Autophagy-associated long non-coding RNA (lncRNA) may also be potential prognostic indicators in UM (Table 2). lncRNA are RNAs of 200 nucleotides or longer that do not encode protein and that were previously considered to be transcriptional noise [97]. However, lncRNA may be important in cellular development, including epigenetics, chromatin remodelling and genetic imprinting [98,99]. Dysregulation of lncRNA is associated with tumorigenesis [100,101,102]. Multiple lncRNA are linked to epigenetic and genomic modifications, and are both tumour suppressors and oncogenes [103]. Detailed analyses, such as that performed by Li et al., have demonstrated that induction of the lncRNA ZNNT1 by rapamycin upregulated ATG12 expression in UM cells and inhibited tumorigenesis by activating autophagic cell death [104]. Specific lncRNA might be developed as biomarkers and treatment targets of UM [105,106]. Another novel discovery of LnRNA is LINC01278. This gene is closely related to autophagic genes in UM and acts as a double-edged sword where it can promote tumour metastasis. On the other hand, LINC01278 inhibited the progression cancer progression through MiRNA activation. Liu et al. discovered the inhibitory effects of LINC01278 on UM. resulting data proposed LINC01278 to have inhibitory effects on UM where overexpression caused a decrease in proliferation, migration, and invasion levels of UM cell line OCM-1 and MUM-2B. This was carried out through activating the autophagic pathway with P62 up regulation and decreasing LC3 II/LC3 ratio along with mTOR signalling pathway. This finding was also translated onto xenograft mouse models where upregulation of LINC01278 reduced the volume and weight of tumour compared to control. With these as the basis, more research into the insight of the function and use of LnRNA is encouraged to uncover potential diagnostics and treatment options for UM [107].
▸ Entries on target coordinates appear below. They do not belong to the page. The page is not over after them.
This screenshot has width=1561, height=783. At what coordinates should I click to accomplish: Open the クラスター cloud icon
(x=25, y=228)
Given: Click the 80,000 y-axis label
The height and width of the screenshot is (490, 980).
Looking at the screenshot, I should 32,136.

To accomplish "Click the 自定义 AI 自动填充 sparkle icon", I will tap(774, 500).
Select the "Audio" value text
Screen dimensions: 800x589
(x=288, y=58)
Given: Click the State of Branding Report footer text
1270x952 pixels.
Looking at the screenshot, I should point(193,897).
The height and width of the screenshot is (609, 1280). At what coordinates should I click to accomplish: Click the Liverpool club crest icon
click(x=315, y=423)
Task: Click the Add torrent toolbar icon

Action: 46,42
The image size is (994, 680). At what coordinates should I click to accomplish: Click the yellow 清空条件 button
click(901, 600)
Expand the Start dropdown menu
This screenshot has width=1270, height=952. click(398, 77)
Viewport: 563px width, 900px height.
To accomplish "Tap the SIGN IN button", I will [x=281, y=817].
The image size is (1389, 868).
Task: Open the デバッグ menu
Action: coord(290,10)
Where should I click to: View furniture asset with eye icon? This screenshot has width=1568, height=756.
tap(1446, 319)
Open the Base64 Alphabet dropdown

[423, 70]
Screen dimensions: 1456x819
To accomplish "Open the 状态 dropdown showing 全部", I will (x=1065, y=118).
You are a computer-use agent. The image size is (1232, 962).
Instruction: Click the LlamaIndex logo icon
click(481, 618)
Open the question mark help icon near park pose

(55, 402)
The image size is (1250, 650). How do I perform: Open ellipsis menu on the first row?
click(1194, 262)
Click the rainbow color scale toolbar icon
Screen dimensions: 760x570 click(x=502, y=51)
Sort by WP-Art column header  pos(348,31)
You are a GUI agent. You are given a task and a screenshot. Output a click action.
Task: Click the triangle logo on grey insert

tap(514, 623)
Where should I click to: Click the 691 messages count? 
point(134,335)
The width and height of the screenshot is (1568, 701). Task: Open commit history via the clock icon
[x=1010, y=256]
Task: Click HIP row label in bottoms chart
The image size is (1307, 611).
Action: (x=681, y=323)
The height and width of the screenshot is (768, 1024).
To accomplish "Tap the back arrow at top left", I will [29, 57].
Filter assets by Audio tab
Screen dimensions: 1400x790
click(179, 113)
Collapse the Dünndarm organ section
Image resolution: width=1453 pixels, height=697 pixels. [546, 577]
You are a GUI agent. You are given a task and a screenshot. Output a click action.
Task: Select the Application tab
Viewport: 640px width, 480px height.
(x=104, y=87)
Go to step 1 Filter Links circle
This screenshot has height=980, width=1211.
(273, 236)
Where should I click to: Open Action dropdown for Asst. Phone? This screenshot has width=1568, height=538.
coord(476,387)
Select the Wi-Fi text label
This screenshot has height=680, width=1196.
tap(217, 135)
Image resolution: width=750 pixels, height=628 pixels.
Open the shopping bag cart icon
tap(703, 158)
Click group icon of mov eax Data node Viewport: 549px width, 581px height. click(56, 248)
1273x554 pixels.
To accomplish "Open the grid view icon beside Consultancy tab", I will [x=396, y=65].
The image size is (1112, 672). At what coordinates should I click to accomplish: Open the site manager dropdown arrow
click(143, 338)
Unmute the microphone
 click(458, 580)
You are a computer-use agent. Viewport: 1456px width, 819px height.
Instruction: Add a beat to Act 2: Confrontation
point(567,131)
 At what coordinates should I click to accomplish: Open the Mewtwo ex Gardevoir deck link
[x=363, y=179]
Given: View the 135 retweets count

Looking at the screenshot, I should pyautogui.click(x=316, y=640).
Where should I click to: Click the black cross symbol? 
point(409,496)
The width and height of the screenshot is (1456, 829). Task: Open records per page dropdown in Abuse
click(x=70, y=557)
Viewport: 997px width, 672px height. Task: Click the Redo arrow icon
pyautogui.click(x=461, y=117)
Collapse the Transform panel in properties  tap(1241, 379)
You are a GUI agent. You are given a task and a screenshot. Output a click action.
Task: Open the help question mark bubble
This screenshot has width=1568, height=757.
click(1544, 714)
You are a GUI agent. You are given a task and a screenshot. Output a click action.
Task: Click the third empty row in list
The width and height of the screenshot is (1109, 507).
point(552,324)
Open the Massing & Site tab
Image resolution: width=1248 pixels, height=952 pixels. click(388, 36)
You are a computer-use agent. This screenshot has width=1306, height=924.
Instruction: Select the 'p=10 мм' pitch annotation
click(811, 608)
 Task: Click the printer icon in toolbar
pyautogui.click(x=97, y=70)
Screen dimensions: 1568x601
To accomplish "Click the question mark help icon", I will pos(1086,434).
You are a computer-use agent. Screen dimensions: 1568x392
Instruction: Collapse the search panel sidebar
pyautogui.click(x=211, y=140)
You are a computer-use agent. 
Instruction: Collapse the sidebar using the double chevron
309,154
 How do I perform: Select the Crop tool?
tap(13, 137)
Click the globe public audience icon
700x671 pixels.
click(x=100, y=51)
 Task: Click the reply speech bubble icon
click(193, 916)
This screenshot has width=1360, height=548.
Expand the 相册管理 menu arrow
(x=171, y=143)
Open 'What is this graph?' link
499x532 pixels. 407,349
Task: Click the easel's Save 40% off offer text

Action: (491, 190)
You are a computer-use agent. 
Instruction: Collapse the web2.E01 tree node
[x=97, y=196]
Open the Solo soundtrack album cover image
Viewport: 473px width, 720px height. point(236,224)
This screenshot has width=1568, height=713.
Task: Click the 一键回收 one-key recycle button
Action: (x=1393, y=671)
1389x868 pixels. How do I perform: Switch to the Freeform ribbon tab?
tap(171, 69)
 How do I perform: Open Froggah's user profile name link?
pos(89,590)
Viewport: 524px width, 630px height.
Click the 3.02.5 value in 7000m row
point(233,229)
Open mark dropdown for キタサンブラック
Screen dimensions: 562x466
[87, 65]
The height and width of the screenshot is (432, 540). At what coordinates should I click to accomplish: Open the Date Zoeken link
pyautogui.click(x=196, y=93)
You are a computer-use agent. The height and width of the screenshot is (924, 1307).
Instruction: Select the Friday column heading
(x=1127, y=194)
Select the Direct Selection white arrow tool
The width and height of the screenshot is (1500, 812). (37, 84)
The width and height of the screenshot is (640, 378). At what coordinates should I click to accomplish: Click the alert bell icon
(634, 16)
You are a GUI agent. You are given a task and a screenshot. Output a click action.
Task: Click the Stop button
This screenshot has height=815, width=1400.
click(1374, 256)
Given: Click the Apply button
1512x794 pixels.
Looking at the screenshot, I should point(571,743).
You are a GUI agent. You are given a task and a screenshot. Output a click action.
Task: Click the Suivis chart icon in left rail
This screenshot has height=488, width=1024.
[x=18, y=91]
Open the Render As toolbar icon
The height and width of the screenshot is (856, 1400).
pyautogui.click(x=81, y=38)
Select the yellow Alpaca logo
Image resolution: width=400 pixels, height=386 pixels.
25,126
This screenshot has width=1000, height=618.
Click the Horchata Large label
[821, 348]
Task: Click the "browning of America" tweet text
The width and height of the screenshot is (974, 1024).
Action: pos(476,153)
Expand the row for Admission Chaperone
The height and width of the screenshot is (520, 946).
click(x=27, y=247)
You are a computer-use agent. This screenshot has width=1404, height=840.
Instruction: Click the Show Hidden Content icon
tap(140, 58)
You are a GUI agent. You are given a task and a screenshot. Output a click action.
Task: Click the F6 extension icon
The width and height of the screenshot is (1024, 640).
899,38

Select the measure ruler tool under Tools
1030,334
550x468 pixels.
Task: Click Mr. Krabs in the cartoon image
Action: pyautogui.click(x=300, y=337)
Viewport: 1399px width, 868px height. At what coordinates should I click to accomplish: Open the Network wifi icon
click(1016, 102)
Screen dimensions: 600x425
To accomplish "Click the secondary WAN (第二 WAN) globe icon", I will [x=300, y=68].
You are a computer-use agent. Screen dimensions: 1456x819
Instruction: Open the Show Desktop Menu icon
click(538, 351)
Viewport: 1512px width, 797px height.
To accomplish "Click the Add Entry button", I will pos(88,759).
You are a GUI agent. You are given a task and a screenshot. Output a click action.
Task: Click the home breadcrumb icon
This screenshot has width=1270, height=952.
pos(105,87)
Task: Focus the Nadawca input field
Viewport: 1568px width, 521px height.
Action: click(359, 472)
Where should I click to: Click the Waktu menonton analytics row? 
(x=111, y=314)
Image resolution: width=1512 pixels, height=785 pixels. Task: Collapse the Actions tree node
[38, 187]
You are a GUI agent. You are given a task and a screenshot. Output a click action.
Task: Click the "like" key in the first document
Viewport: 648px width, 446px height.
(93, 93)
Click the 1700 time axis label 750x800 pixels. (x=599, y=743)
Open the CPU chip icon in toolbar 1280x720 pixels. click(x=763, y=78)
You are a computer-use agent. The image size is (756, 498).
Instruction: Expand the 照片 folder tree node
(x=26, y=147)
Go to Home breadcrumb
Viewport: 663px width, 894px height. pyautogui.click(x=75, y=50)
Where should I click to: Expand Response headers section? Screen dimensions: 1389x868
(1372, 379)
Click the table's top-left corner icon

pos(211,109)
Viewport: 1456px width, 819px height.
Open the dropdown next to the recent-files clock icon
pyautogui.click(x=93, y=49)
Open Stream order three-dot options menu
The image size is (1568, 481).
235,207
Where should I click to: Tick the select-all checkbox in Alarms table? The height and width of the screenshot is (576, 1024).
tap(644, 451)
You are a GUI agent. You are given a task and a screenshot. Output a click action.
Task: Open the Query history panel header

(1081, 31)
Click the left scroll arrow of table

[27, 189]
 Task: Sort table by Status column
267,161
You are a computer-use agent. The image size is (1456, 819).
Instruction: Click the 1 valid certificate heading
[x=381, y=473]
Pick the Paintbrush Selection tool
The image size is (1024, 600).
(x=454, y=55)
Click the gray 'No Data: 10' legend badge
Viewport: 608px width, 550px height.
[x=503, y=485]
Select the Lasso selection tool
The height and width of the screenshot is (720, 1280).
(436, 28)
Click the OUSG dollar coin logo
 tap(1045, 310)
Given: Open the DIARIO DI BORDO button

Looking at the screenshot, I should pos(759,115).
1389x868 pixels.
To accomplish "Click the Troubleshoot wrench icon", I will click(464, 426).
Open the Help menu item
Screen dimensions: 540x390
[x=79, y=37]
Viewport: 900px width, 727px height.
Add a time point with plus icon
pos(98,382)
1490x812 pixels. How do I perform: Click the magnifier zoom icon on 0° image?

As with the lncRNA, micro-RNA (miRNA) may be potential UM biomarkers and anti-cancer drug targets (Table 2). miRNAs are single non-coding strands of 21–23 nucleotides that modulate gene expression by regulating mRNA decay or translation inhibition/activation [108]. An individual miRNA can target multiple genes—a property that may be advantageous in the development of new anti-cancer therapies [109]. Targeting miRNA has been evaluated in gastric cancer, hepatocellular carcinoma, lung cancer, and oesophageal cancer [110,111,112,113]. Multiple miRNAs appear to be dysregulated in UM [114,115,116]. Certain miRNAs are potential prognostic markers for UM and clustering tumours according to miRNA expression appears to correlate with metastatic risk [117,118]. Wu et al. found using cell and mouse models that overexpression of miRNA miR-608 down-regulated the tumour promoting gene HOXC4, that was attenuated by overexpression of metastasis-associated lung adenocarcinoma transcript 1 (MALAT1), which is implicated in cancer as a pivotal regulator of pro-tumorigenic signalling [119]. Knockdown of HOXC4 suppressed UM cell migration, proliferation, invasion, and cell cycle progression (81). Targeting MALAT1 may be a viable approach in the development of new UM treatments. MALAT1 was upregulated in UM tissues and its knockdown has been found to suppress UM cell proliferation, colony information, invasion, and migration [120].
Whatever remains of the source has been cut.